### Directive
Gather every line in the material below that contains the string "Instruction" and copy each line out in full. Case counts.

* begin Source records *

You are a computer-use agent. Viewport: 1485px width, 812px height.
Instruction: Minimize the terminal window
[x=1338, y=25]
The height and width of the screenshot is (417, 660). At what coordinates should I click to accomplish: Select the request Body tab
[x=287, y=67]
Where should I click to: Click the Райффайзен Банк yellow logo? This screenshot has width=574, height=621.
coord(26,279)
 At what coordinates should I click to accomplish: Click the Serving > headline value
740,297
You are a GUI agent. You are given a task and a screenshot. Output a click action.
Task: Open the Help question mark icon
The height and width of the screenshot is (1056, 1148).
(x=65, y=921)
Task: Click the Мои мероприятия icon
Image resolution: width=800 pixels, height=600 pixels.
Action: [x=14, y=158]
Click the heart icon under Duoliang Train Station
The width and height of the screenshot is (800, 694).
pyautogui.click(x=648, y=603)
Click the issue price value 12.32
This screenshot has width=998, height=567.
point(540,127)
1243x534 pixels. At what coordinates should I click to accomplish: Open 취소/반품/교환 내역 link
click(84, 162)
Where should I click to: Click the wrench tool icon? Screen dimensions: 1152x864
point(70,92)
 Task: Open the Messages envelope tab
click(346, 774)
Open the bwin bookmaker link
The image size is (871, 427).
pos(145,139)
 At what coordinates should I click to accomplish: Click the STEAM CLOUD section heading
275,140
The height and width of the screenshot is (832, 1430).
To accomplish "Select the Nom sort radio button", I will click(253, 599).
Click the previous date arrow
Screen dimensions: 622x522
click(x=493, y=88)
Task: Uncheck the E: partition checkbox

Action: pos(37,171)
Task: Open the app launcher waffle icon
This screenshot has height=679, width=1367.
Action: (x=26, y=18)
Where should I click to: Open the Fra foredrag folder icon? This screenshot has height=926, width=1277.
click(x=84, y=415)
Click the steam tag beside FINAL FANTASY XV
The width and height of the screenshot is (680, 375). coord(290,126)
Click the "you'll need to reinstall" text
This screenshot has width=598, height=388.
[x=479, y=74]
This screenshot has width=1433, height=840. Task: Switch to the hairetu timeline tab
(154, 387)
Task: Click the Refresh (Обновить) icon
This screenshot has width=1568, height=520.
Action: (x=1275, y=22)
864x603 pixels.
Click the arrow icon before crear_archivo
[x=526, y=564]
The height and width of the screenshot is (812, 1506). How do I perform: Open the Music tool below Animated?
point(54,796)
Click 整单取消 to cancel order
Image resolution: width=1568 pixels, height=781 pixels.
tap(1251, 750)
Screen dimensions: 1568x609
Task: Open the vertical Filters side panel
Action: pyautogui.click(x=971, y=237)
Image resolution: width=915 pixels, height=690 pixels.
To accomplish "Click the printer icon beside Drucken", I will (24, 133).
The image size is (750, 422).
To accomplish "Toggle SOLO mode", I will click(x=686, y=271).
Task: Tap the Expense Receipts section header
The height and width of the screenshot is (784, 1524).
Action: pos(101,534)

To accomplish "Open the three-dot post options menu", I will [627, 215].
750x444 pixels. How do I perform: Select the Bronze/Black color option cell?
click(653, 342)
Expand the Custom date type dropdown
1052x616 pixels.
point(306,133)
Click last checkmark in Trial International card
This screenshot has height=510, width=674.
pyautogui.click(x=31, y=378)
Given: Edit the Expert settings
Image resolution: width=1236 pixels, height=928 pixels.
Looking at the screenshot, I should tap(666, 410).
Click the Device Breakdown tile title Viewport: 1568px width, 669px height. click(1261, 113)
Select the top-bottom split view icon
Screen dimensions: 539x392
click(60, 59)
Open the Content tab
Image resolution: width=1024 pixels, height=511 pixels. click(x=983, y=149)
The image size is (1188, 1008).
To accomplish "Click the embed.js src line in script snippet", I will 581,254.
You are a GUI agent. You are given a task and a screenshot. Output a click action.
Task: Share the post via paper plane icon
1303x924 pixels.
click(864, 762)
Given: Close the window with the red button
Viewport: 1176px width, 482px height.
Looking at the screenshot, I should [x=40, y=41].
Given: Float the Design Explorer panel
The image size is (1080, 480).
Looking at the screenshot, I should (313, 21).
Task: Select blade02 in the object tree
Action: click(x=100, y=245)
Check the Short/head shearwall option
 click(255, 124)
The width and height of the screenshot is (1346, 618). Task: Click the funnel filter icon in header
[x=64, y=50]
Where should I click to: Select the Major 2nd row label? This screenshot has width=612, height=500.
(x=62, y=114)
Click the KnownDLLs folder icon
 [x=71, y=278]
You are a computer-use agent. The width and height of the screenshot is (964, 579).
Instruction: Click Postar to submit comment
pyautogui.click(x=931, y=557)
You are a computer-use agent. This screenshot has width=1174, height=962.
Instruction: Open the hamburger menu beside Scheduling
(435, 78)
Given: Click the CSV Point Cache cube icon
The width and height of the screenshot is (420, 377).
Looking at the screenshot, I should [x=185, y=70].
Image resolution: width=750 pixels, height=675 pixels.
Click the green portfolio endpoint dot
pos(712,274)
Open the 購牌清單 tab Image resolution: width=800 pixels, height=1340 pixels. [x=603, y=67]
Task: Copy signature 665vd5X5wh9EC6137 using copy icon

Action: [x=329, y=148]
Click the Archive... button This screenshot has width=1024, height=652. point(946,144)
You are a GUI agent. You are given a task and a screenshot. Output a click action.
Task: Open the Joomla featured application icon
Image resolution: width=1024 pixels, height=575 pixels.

* end Source records *

### Result of this exercise
Instruction: Minimize the terminal window
Instruction: Click Postar to submit comment
Instruction: Open the hamburger menu beside Scheduling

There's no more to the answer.